■ What you have to do: Collect every line of the rows below that contains the word "Settings", copying each line in full. Case counts, so match the capitalization shown.

■ Records provided:
# # # #
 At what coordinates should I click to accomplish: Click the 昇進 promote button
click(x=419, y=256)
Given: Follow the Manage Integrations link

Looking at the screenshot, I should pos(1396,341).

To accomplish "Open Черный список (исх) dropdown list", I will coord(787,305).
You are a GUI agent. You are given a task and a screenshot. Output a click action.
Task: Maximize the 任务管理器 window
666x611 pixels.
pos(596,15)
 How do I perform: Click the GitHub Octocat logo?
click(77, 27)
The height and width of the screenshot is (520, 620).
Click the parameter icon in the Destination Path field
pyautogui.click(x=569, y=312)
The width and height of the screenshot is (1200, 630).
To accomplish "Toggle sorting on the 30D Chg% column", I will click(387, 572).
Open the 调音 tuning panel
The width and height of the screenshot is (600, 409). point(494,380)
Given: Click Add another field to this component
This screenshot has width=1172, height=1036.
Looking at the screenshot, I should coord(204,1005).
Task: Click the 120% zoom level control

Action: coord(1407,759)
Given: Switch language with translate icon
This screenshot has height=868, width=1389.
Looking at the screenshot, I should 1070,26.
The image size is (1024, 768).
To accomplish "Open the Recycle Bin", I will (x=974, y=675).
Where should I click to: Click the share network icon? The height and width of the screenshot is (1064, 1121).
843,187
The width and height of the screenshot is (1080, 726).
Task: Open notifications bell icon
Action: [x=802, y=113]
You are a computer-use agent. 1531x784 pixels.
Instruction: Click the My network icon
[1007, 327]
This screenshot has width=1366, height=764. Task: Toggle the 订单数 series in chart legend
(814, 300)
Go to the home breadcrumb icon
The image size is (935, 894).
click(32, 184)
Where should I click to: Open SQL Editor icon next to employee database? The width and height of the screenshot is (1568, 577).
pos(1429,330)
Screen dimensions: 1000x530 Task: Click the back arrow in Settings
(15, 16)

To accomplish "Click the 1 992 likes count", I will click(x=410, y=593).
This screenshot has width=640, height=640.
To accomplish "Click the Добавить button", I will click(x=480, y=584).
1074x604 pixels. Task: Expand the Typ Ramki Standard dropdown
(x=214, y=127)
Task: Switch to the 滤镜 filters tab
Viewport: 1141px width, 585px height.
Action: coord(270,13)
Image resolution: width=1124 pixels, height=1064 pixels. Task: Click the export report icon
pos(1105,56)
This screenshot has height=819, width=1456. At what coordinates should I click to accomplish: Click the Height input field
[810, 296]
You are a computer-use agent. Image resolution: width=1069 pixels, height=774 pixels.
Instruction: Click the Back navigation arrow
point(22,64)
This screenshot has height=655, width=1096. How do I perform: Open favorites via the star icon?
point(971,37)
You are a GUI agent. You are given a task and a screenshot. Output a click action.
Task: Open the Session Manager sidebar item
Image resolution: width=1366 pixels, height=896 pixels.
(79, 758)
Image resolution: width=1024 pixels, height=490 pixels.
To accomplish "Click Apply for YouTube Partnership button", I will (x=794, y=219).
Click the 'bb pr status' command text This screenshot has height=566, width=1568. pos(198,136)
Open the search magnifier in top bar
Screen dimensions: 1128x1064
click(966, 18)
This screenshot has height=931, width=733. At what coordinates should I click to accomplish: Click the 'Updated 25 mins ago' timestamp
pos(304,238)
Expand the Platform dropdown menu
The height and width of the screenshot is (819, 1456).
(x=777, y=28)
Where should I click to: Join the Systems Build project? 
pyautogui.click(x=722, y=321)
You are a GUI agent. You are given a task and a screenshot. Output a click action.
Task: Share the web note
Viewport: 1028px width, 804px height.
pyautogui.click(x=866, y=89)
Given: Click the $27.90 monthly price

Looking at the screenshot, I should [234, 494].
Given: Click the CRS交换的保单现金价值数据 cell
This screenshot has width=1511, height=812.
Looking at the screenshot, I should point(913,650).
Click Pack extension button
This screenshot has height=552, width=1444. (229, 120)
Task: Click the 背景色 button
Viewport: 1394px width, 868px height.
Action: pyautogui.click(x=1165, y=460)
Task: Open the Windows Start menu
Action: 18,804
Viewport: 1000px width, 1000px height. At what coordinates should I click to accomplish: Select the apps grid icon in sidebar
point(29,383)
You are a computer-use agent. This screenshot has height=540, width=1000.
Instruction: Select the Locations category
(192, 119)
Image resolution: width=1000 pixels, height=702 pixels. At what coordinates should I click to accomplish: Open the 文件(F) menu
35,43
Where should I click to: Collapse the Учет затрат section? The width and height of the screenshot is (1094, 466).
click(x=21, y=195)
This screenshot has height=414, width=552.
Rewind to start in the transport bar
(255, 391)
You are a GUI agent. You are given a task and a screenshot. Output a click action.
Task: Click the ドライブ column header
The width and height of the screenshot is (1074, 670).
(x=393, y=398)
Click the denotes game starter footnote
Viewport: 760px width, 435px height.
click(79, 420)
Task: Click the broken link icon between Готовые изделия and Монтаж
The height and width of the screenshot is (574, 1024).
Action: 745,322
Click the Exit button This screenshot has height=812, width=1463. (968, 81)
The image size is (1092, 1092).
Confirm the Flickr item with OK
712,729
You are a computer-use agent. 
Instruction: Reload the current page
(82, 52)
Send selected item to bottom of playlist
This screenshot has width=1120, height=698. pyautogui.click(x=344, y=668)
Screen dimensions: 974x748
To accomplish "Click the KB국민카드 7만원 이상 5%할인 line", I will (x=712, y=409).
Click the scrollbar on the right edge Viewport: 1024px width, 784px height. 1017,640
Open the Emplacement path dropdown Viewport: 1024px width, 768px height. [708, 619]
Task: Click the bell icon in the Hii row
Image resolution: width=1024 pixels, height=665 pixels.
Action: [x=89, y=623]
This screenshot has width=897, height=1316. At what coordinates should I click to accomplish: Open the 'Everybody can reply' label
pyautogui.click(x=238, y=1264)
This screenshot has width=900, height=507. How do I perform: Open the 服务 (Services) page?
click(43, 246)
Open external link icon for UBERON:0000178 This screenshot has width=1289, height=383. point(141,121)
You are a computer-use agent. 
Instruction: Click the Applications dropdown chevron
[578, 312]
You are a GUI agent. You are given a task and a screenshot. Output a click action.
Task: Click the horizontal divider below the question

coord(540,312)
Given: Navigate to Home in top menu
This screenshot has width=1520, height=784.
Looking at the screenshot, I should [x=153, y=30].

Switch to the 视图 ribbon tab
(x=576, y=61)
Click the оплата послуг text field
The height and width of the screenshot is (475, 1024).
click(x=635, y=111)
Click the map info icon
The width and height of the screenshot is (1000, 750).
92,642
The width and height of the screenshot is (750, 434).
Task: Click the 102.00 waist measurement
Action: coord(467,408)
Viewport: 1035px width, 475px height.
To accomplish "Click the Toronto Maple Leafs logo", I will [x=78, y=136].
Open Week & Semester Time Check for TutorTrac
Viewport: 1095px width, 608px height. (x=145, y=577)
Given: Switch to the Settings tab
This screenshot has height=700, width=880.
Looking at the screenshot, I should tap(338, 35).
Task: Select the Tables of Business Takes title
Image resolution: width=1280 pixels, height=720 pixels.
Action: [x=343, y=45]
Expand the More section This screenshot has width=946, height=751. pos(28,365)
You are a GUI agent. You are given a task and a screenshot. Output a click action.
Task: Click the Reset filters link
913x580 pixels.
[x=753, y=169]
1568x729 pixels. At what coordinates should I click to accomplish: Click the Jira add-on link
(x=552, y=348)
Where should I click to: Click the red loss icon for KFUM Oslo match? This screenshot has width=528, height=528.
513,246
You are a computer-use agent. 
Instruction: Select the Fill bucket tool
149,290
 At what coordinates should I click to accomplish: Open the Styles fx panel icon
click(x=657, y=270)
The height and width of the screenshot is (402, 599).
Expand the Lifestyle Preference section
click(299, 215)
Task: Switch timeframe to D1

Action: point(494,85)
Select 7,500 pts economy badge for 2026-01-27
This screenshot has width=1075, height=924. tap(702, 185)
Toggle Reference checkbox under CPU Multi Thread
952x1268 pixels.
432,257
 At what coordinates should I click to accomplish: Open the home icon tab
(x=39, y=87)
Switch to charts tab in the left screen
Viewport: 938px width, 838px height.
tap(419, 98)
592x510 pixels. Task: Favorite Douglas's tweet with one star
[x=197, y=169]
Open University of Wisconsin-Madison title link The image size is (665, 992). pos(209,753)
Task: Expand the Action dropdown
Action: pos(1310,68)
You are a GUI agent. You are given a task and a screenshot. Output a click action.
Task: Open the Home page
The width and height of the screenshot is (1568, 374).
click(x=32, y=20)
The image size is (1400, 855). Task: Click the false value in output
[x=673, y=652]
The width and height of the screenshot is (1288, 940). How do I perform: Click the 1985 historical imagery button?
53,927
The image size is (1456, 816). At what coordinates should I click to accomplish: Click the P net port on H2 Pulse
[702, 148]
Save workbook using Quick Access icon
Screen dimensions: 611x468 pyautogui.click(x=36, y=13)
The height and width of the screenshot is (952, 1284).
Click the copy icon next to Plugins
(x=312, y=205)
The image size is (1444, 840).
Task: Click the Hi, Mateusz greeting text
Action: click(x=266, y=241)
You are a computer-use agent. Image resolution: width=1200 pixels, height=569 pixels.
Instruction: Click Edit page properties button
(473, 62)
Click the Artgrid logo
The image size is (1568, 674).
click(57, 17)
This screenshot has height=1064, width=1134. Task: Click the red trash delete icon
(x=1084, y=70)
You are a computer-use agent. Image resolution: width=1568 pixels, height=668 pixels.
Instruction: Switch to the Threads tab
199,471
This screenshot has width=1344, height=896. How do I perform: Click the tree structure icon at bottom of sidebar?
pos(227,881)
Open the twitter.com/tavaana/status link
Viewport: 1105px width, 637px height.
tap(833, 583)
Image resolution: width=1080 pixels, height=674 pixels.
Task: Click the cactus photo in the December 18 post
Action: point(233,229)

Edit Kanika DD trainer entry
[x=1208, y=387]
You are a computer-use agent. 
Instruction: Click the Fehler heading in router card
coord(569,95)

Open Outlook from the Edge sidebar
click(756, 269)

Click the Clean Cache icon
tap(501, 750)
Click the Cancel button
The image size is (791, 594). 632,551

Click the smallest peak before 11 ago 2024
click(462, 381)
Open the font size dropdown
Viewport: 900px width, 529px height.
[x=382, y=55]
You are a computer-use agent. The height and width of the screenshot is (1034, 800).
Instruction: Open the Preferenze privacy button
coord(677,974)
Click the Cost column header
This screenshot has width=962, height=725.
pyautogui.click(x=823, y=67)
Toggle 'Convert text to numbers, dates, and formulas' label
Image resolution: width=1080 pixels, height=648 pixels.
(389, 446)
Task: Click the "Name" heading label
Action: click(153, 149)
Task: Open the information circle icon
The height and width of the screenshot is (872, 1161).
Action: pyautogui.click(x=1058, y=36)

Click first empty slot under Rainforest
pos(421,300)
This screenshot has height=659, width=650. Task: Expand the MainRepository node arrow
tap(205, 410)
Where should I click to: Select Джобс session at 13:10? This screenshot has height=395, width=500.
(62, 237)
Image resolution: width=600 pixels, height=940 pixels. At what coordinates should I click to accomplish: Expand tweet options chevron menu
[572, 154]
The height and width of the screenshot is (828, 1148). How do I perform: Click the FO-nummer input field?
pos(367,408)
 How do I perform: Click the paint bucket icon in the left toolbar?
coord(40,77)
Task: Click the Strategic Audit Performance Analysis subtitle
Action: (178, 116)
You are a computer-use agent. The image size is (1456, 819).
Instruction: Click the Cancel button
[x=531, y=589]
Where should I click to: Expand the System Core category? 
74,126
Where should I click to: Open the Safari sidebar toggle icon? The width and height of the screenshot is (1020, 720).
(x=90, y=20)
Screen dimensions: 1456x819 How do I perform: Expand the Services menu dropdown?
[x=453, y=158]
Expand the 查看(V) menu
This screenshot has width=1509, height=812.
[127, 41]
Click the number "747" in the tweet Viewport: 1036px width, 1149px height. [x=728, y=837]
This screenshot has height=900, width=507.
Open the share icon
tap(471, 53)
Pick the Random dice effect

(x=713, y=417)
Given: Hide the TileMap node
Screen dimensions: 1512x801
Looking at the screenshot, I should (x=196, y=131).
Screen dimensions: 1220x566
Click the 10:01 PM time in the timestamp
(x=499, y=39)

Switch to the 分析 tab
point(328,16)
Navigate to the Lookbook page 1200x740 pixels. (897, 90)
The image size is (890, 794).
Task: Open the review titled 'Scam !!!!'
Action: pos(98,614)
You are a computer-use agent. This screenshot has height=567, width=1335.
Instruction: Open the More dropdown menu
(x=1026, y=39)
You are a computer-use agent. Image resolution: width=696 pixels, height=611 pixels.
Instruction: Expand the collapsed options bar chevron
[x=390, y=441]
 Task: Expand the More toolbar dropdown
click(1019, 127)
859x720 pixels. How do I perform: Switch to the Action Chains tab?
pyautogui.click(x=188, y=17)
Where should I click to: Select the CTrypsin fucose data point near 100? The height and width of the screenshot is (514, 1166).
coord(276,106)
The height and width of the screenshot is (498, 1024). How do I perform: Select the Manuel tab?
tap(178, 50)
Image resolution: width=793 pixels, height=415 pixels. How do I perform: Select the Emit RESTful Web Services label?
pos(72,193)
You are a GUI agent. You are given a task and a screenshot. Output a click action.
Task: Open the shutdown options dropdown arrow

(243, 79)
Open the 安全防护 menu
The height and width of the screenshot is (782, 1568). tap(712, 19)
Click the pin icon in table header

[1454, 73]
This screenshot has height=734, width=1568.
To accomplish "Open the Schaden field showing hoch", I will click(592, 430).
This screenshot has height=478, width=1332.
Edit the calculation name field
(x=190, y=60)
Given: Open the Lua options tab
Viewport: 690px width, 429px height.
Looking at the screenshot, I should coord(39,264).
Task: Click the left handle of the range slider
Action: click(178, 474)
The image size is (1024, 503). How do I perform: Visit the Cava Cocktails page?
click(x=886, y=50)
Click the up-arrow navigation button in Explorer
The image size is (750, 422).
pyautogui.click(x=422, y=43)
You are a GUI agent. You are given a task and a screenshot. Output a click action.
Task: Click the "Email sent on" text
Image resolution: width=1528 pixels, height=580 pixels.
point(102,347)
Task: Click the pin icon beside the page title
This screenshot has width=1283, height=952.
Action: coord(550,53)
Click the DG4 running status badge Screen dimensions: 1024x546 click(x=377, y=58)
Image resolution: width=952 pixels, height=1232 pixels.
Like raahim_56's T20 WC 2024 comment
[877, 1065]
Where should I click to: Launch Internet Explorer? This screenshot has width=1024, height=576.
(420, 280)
# # # #
■ Expected answer:
Screen dimensions: 1000x530 Task: Click the back arrow in Settings
Given: Switch to the Settings tab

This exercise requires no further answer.